Besluit van 8 april 1998, houdende wijziging van het Bekostigingsbesluit WHW in verband met vermindering van de bekostiging van studenten in het kunstvakonderwijs

Wij Beatrix, bij de gratie Gods, Koningin der Nederlanden, Prinses van Oranje-Nassau, enz. enz. enz.

Op de voordracht van de Staatssecretaris van Onderwijs, Cultuur en Wetenschappen, A. Nuis, van 6 maart 1998, nr. 1998/9514 (4748), directie Wetgeving en Juridische Zaken;

Gelet op artikel 2.6, eerste lid, van de Wet op het hoger onderwijs en wetenschappelijk onderzoek;

De Raad van State gehoord (advies van 27 maart 1998, nr WO5.98.0090);

Gezien het nader rapport van de Staatssecretaris van Onderwijs, Cultuur en Wetenschappen, A. Nuis, van 6 april 1998, nr. 1998/15675 (4748), directie Wetgeving en Juridische Zaken;

Hebben goedgevonden en verstaan:

ARTIKEL I

Artikel 5.7 van het Bekostigingsbesluit WHW1 komt te luiden:

Artikel 5.7. Opleidingen op het gebied van de kunst

  • 1. In afwijking van de artikelen 3.3 en 3.7 worden tot 1 januari 2000 de onderwijsvraag en het bekostigingsniveau voor de opleidingen op het gebied van de kunst, de voortgezette kunstopleidingen en de voortgezette opleidingen bouwkunst, bedoeld in artikel 7.4, vijfde lid, van de wet, bepaald bij ministeriële regeling.

  • 2. Bij de ministeriële regeling, bedoeld in het eerste lid, wordt het bedrag bepaald dat in mindering wordt gebracht op het exploitatiedeel, bedoeld in artikel 3.7, voor het begrotingsjaar 1999 voor studenten die op 1 oktober 1998 zijn ingeschreven voor een opleiding, bedoeld in het eerste lid , en die

    a. niet de Nederlandse nationaliteit bezitten en ten aanzien van wie niet ingevolge bepalingen vastgesteld bij overeenkomsten met andere mogendheden dan wel een voor Nederland verbindend besluit van een volkenrechtelijke organisatie, wordt bepaald dat zij voor het terrein van de studiefinanciering met hen die de Nederlandse nationaliteit bezitten, gelijk worden gesteld, of

    b. niet de Nederlandse nationaliteit bezitten en niet behoren tot een in artikel 3 van het Besluit studiefinanciering aangewezen groep van personen die voor het terrein van de studiefinanciering met hen die de Nederlandse nationaliteit bezitten, gelijk worden gesteld.

  • 3. Het tweede lid vindt alleen toepassing ten aanzien van studenten die na het studiejaar 1997–1998 voor de eerste maal staan ingeschreven aan een hogeschool voor een opleiding als bedoeld in het eerste lid.

ARTIKEL II

Dit besluit treedt in werking met ingang van de dag na de datum van uitgifte van het Staatsblad waarin zij wordt geplaatst met dien verstande dat de ministeriële regeling, bedoeld in artikel 5.7, voor het eerst van toepassing is op het begrotingsjaar 1999.

Lasten en bevelen dat dit besluit met de daarbij behorende nota van toelichting in het Staatsblad zal worden geplaatst.

histnoot

's-Gravenhage, 8 april 1998

Beatrix

De Staatssecretaris van Onderwijs, Cultuur en Wetenschappen,

A. Nuis

Uitgegeven de eerste mei 1998

De Minister van Justitie,

W. Sorgdrager

NOTA VAN TOELICHTING

1. Algemeen

Het voornemen bestaat op korte termijn te komen tot een aangepast bekostigingsmodel voor de kunstvakopleidingen in het hoger beroepsonderwijs.

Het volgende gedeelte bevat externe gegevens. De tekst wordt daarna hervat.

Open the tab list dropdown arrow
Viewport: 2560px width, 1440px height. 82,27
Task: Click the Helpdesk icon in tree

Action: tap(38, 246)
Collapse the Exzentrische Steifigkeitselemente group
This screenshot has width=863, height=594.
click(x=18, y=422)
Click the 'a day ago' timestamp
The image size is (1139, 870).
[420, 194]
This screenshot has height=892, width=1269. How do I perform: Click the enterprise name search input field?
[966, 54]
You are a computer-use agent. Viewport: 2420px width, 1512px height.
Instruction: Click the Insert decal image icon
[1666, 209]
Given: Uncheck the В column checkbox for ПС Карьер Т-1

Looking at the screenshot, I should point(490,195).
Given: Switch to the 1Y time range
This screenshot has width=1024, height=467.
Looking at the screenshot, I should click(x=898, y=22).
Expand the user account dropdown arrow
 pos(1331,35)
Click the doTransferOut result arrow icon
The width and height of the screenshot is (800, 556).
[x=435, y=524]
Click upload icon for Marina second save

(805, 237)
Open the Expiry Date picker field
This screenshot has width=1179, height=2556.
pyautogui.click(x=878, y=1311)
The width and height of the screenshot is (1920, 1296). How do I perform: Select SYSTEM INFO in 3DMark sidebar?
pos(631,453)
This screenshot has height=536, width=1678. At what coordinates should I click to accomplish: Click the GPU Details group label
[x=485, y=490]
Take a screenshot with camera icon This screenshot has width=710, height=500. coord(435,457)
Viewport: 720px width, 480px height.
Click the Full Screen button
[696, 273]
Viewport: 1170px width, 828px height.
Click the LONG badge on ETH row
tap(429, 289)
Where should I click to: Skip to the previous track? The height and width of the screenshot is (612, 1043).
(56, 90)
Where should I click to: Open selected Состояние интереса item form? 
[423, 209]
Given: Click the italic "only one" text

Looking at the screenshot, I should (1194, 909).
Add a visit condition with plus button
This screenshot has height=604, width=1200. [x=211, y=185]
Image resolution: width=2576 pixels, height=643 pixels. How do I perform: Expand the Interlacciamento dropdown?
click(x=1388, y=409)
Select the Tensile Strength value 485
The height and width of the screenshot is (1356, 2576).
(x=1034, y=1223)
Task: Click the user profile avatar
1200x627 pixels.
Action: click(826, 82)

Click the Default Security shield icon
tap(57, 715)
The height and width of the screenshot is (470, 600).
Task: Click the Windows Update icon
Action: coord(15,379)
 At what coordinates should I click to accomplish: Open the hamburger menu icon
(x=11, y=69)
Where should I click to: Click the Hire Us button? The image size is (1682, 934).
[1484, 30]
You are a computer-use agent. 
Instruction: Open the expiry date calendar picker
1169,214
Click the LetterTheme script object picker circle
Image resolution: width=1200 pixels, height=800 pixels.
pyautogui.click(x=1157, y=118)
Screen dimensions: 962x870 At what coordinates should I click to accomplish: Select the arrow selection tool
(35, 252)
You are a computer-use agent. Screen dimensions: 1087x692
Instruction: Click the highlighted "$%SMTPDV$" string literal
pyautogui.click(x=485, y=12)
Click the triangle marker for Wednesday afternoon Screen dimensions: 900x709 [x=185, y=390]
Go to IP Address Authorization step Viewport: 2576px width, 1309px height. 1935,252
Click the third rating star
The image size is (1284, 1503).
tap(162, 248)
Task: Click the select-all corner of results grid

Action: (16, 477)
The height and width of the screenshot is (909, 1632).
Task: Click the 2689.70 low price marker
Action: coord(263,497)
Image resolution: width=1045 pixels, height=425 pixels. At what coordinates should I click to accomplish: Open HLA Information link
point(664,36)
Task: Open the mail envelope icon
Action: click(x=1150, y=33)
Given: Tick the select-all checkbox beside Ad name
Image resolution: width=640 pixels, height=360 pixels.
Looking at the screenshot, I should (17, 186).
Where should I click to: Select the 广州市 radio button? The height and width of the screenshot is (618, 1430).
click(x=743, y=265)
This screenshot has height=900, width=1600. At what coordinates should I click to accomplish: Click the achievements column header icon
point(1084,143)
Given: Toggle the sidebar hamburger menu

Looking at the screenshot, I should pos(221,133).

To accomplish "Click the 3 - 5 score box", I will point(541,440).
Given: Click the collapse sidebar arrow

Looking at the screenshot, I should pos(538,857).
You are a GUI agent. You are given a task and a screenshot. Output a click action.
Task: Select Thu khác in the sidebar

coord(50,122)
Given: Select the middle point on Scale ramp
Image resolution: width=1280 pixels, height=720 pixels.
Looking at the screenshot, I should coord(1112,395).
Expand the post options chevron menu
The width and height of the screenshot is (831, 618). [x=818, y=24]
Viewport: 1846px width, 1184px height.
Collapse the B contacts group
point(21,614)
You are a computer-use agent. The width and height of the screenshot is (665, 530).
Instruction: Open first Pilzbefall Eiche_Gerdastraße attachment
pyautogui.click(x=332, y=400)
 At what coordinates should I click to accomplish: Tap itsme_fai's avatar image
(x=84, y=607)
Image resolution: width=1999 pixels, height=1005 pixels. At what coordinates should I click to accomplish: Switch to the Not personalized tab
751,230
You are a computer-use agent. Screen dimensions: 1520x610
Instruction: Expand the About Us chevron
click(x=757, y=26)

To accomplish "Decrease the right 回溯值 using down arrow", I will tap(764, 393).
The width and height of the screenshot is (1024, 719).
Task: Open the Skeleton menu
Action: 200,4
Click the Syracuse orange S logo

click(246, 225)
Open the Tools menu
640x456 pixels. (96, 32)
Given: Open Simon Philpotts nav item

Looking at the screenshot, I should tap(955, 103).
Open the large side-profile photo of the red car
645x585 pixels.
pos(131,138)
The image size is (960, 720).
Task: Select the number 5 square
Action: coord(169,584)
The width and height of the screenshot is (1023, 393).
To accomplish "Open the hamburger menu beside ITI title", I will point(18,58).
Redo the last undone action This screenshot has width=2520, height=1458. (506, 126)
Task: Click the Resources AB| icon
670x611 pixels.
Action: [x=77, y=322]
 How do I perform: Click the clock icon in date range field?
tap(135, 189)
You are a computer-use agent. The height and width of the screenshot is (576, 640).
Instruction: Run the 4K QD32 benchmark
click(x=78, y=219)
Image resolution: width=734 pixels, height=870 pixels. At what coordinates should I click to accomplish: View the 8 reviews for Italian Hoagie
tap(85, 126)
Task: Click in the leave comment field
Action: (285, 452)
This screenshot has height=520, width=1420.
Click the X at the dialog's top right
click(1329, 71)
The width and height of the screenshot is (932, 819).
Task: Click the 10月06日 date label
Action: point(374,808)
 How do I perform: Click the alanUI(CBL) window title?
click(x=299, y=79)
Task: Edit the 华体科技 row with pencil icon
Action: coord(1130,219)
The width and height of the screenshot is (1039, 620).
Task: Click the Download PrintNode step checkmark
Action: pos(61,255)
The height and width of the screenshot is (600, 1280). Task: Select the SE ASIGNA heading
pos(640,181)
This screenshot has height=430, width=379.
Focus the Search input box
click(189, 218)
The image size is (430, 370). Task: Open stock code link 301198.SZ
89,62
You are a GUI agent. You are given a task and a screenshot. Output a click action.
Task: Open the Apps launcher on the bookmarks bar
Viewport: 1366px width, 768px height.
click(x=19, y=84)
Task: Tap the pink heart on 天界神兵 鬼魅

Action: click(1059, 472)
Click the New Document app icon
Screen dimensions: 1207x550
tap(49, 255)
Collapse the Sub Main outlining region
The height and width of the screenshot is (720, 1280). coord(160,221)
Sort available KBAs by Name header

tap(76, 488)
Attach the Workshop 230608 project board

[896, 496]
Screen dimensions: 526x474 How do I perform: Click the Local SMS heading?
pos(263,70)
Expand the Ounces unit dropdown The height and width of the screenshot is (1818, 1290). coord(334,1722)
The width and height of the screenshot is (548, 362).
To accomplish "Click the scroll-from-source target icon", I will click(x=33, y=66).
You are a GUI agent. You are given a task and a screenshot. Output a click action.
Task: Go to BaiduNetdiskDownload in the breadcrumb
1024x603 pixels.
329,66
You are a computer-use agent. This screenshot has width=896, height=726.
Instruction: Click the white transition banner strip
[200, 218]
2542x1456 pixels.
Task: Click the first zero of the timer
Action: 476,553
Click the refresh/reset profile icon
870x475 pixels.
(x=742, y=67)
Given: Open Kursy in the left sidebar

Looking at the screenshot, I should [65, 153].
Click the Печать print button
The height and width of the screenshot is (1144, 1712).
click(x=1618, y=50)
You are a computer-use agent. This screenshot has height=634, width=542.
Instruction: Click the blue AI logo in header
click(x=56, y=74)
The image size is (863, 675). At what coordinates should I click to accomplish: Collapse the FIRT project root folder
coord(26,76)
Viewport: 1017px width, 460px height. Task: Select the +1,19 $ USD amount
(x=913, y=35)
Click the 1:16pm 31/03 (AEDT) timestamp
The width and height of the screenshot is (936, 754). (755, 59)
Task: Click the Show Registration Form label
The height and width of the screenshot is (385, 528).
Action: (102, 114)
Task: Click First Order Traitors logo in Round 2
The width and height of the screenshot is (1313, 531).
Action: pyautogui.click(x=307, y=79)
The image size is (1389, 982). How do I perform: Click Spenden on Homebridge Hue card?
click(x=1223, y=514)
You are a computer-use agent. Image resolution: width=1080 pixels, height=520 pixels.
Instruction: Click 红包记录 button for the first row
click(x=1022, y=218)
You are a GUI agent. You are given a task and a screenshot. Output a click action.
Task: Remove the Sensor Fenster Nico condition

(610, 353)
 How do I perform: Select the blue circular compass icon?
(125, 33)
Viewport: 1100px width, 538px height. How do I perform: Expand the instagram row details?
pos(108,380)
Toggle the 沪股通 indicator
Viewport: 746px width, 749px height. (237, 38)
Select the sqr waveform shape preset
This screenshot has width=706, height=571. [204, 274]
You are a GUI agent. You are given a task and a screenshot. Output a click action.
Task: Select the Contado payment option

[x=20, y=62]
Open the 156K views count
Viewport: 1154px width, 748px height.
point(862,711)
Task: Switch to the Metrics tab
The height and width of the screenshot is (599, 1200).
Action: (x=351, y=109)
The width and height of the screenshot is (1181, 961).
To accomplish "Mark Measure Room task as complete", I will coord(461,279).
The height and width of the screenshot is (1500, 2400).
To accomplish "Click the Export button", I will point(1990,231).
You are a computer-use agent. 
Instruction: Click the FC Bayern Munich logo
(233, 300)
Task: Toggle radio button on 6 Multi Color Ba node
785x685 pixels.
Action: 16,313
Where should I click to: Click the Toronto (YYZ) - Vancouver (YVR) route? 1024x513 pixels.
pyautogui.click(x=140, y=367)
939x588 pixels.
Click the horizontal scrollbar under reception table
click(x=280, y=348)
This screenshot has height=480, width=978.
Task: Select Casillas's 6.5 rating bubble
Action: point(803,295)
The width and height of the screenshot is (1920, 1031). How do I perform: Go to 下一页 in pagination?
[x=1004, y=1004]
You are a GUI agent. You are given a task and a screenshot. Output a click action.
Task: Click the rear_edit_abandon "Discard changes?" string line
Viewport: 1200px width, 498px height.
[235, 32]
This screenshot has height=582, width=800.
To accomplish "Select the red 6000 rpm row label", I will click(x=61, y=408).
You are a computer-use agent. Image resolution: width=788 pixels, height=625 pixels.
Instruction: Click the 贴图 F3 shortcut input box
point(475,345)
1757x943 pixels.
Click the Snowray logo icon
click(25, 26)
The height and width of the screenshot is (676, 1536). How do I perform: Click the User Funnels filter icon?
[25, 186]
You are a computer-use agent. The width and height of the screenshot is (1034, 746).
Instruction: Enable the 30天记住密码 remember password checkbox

In lijn met de hoofdlijnen van de bekostigingssystematiek geformuleerd in de brief van 12 mei 1997 over herstructurering van het kunstvakonderwijs zal de Projectorganisatie Kunstvakonderwijs volgens het Plan van Aanpak Kunstvakonderwijs van 4 december 1997 (kamerstukken II, 1997/98, 25 802, nr. 1) mede tot een voorstel over de inrichting van de betreffende bekostiging komen. In deze brief is aanvullend daarop een aantal voornemens geformuleerd om tot besparingen te komen op de rijksbijdrage voor instellingen die kunstvakopleidingen verzorgen.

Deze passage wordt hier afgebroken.